LocalRelation Leaf Logical Operator¶
LocalRelation
is a leaf logical operator that represents a scan over local collections (and so allows for optimizations for functions like collect
or take
to be executed locally on the driver with no executors).
Creating Instance¶
LocalRelation
takes the following to be created:
- Output Schema Attributes
- Data (InternalRows)
- isStreaming flag
While created, LocalRelation
asserts that the output attributes are all resolved or throws an IllegalArgumentException
:
Unresolved attributes found when constructing LocalRelation.
LocalRelation
can be created using apply, fromExternalRows, and fromProduct factory methods.
isStreaming Flag¶
isStreaming: Boolean
isStreaming
is part of the LogicalPlan abstraction.
isStreaming
can be given when LocalRelation
is created.
isStreaming
is false
by default.
MultiInstanceRelation¶
LocalRelation
is a MultiInstanceRelation.
Local Datasets¶
Dataset
is local when the analyzed logical plan is a LocalRelation
.
val data = Seq(1, 3, 4, 7)
val nums = data.toDF
scala> :type nums
org.apache.spark.sql.DataFrame
val plan = nums.queryExecution.analyzed
scala> println(plan.numberedTreeString)
00 LocalRelation [value#1]
import org.apache.spark.sql.catalyst.plans.logical.LocalRelation
val relation = plan.collect { case r: LocalRelation => r }.head
assert(relation.isInstanceOf[LocalRelation])
val sql = relation.toSQL(inlineTableName = "demo")
assert(sql == "VALUES (1), (3), (4), (7) AS demo(value)")
val stats = relation.computeStats
scala> println(stats)
Statistics(sizeInBytes=48.0 B, hints=none)
Execution Planning¶
LocalRelation
is resolved to LocalTableScanExec leaf physical operator by BasicOperators execution planning strategy.
import org.apache.spark.sql.catalyst.plans.logical.LocalRelation
assert(relation.isInstanceOf[LocalRelation])
scala> :type spark
org.apache.spark.sql.SparkSession
import spark.sessionState.planner.BasicOperators
val localScan = BasicOperators(relation).head
import org.apache.spark.sql.execution.LocalTableScanExec
assert(localScan.isInstanceOf[LocalTableScanExec])
Statistics¶
computeStats(): Statistics
computeStats
is part of the LeafNode abstraction.
computeStats
is the size of the objects in a single row (per the output schema) and multiplies it by the number of rows (in the data).
SQL Representation¶
toSQL(
inlineTableName: String): String
toSQL
generates a SQL statement of the format:
VALUES [data] AS [inlineTableName]([names])
Note
toSQL
does not seem to be used.
Creating Non-Empty LocalRelation¶
fromProduct(
output: Seq[Attribute],
data: Seq[Product]): LocalRelation
fromProduct
creates a LocalRelation
with the given output attributes and the data converted to InternalRows (using a Catalyst converter from the schema of the given attributes).
Demo¶
import org.apache.spark.sql.catalyst.plans.logical.LocalRelation
import org.apache.spark.sql.Row
import org.apache.spark.sql.catalyst.expressions.AttributeReference
import org.apache.spark.sql.types.IntegerType
val relation = LocalRelation.fromExternalRows(
output = Seq(AttributeReference("id", IntegerType)()),
data = Seq(Row(1)))

Job A: In the LocalRelation page, what is the default value of the isStreaming flag?

Information supplied:

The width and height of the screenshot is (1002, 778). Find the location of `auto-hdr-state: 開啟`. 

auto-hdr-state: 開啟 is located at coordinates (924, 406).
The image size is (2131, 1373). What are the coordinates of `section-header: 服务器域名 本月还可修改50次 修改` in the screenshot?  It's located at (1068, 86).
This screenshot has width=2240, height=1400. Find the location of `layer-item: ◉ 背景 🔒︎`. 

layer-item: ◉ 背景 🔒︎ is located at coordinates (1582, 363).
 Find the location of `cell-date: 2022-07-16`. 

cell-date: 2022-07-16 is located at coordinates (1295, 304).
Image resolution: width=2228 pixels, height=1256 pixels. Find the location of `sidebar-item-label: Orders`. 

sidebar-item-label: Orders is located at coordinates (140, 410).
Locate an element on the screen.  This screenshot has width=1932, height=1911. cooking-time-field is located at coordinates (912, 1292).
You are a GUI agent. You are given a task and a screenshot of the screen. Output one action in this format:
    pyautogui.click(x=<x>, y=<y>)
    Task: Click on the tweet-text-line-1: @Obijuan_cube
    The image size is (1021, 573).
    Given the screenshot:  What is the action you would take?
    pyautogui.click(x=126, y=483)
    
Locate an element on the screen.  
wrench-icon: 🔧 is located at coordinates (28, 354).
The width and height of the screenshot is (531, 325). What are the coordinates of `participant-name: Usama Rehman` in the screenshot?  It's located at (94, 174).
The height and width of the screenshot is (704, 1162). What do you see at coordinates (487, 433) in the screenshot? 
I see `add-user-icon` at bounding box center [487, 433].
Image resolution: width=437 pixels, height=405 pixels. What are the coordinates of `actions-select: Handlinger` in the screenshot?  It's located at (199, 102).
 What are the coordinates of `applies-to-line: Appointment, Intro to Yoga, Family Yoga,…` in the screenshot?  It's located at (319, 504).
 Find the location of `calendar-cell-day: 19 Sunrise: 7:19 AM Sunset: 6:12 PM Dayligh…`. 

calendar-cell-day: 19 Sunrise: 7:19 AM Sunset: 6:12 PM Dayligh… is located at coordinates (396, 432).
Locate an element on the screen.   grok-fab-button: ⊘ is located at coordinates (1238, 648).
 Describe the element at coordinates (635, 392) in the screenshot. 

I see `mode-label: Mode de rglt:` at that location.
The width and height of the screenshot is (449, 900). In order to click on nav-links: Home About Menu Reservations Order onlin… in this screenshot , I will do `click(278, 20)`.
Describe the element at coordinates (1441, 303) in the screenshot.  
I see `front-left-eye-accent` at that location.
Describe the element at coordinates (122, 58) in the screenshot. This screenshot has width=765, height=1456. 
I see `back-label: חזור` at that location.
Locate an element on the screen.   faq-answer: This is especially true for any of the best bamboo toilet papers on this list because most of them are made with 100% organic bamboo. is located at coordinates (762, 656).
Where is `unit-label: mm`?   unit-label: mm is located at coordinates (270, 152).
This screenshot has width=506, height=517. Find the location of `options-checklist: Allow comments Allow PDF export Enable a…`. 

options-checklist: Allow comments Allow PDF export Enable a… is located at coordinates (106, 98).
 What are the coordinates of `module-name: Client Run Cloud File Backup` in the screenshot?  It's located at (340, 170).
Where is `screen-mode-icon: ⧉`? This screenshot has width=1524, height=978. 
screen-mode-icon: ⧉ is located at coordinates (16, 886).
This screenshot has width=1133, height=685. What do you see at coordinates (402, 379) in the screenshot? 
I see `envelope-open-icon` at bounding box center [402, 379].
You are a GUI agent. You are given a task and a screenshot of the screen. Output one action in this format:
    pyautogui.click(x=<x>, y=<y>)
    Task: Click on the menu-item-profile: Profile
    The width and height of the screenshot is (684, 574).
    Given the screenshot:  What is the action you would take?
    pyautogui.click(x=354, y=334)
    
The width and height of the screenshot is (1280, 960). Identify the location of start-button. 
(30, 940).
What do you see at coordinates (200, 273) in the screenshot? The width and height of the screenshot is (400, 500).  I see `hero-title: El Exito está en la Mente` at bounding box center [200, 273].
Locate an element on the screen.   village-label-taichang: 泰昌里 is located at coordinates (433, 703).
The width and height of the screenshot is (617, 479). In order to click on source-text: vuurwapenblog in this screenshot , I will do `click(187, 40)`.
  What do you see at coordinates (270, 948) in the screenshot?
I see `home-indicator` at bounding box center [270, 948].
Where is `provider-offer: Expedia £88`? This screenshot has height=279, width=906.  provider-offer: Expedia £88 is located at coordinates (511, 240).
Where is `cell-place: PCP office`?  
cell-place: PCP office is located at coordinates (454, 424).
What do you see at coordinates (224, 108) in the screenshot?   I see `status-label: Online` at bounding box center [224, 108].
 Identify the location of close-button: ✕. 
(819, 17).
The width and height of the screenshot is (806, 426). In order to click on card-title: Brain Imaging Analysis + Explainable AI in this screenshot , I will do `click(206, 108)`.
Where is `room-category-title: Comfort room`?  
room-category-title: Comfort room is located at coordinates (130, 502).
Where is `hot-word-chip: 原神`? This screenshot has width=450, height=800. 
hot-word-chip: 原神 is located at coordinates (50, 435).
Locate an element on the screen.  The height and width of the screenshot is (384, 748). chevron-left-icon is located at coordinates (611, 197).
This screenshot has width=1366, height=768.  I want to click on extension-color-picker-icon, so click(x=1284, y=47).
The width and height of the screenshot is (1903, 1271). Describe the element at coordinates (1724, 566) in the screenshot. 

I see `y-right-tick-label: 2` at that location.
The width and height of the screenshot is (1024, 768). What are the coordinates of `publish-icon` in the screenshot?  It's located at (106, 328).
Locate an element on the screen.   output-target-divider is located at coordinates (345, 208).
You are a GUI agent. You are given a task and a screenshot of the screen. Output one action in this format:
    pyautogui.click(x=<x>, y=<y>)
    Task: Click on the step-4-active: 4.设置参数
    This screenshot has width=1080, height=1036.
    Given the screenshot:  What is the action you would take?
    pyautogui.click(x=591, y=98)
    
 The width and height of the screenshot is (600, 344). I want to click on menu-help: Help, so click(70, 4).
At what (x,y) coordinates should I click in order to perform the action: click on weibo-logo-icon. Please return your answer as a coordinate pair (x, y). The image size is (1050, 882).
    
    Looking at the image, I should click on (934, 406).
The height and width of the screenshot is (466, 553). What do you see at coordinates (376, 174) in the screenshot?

Job B: Reproduce the lines of the records from the one containing "The width and height of the screenshot is (1280, 960)." to the one containing "coordinates (433, 703).", both included.

Final answer A: false

Final answer B:
The width and height of the screenshot is (1280, 960). Identify the location of start-button. 
(30, 940).
What do you see at coordinates (200, 273) in the screenshot? The width and height of the screenshot is (400, 500).  I see `hero-title: El Exito está en la Mente` at bounding box center [200, 273].
Locate an element on the screen.   village-label-taichang: 泰昌里 is located at coordinates (433, 703).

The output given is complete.